AVAILABLE RECORDS: Begin
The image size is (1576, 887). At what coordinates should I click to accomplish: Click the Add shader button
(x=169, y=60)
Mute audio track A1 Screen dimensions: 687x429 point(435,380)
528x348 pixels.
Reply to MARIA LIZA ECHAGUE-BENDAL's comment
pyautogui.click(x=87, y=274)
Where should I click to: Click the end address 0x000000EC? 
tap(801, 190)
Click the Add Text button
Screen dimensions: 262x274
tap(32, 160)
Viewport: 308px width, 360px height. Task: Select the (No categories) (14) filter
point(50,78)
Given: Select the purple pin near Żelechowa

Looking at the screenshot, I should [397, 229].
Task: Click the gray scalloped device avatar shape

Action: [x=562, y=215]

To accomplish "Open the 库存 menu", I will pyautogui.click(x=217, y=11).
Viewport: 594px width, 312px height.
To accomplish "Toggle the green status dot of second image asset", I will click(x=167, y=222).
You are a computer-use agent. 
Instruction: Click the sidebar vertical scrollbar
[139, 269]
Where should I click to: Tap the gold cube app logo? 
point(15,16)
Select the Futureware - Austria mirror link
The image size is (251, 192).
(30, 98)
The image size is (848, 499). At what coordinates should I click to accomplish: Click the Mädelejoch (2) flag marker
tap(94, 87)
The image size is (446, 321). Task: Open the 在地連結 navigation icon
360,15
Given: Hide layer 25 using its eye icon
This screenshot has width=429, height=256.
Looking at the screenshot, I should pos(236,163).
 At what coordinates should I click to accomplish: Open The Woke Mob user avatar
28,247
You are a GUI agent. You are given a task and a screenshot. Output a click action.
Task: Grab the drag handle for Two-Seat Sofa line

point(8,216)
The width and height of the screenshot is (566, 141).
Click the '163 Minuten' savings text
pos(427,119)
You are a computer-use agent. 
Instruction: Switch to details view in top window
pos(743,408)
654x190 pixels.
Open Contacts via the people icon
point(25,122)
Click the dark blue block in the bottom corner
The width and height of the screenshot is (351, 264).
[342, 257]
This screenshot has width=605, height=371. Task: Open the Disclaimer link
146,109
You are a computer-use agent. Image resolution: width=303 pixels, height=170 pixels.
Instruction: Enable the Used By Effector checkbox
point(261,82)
AVAILABLE RECORDS: End
*WORK REQUIRED:*
What you return should consist solely of the lines from the one containing "The image size is (848, 499)." through the end of the entries above, reproduced exactly.

*WRITTEN SOLUTION:*
The image size is (848, 499). At what coordinates should I click to accomplish: Click the Mädelejoch (2) flag marker
tap(94, 87)
The image size is (446, 321). Task: Open the 在地連結 navigation icon
360,15
Given: Hide layer 25 using its eye icon
This screenshot has width=429, height=256.
Looking at the screenshot, I should pos(236,163).
 At what coordinates should I click to accomplish: Open The Woke Mob user avatar
28,247
You are a GUI agent. You are given a task and a screenshot. Output a click action.
Task: Grab the drag handle for Two-Seat Sofa line

point(8,216)
The width and height of the screenshot is (566, 141).
Click the '163 Minuten' savings text
pos(427,119)
You are a computer-use agent. 
Instruction: Switch to details view in top window
pos(743,408)
654x190 pixels.
Open Contacts via the people icon
point(25,122)
Click the dark blue block in the bottom corner
The width and height of the screenshot is (351, 264).
[342, 257]
This screenshot has width=605, height=371. Task: Open the Disclaimer link
146,109
You are a computer-use agent. Image resolution: width=303 pixels, height=170 pixels.
Instruction: Enable the Used By Effector checkbox
point(261,82)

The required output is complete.